The administrative burdens of implementing this rule, on both US agencies and aid recipients, could be very large. Such rules are likely to prevent the US from effectively tackling a problem like the Zika virus.

The consequences of this action can be expected to be widespread and contrary to the stated intent of the rule. If the goal of this policy is to reduce the number of abortions worldwide, then it will fail. Countries exposed to the gag rule show a rise in abortion rates when the rule is in effect and a reduction when it is not.2 Policies that curtail investments into comprehensive family planning programmes reduce the outreach of these programmes to the rural areas where the majority of people in sub-Saharan Africa live.

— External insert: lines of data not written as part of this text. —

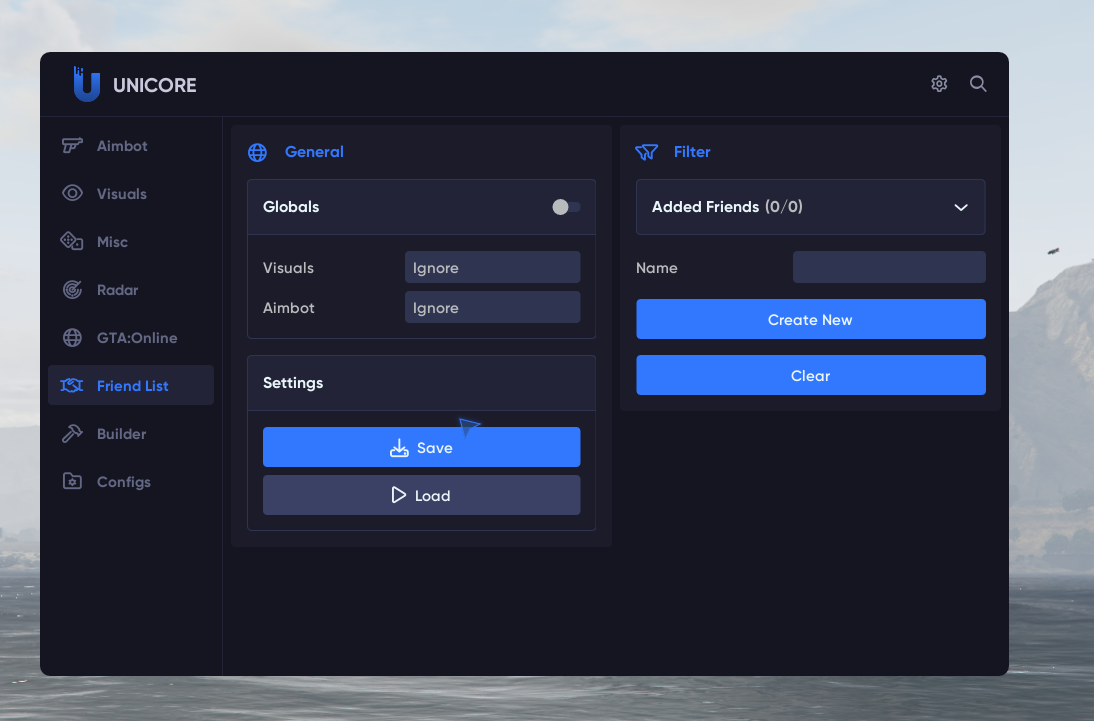Focus the Name input field

pyautogui.click(x=888, y=268)
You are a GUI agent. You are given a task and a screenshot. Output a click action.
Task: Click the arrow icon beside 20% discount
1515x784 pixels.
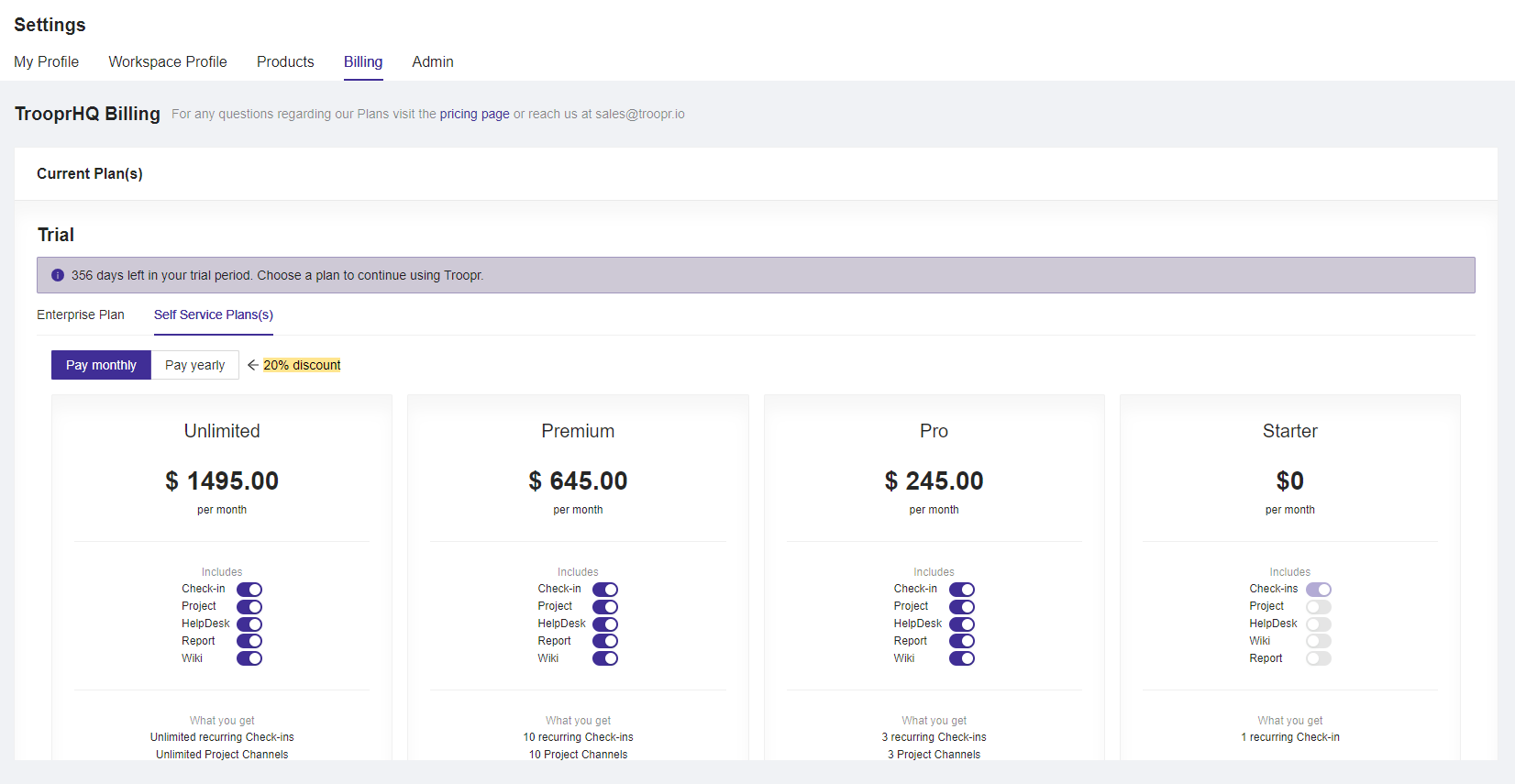[x=253, y=365]
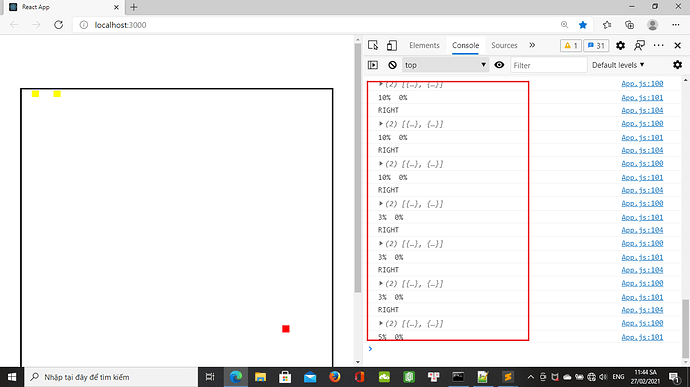Image resolution: width=690 pixels, height=387 pixels.
Task: Expand more DevTools tabs chevron
Action: [x=532, y=45]
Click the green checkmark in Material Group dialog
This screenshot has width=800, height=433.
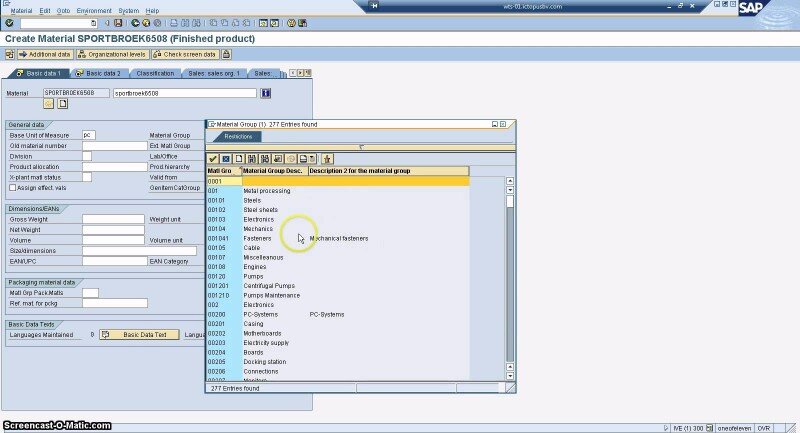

By limiting women’s access to modern contraception, the rate of unwanted pregnancies rises. In this situation women will often turn to abortion.
Reducing access to abortion and contraception results in shorter birth intervals, which negatively impact the health of women and their children and result in higher levels of child malnutrition.3 Rather than improving the health of women and children in the world’s poorest countries, the global gag order increases maternal and child morbidity and mortality.
In short, making policy based on ignorance and prejudice is usually not a good idea.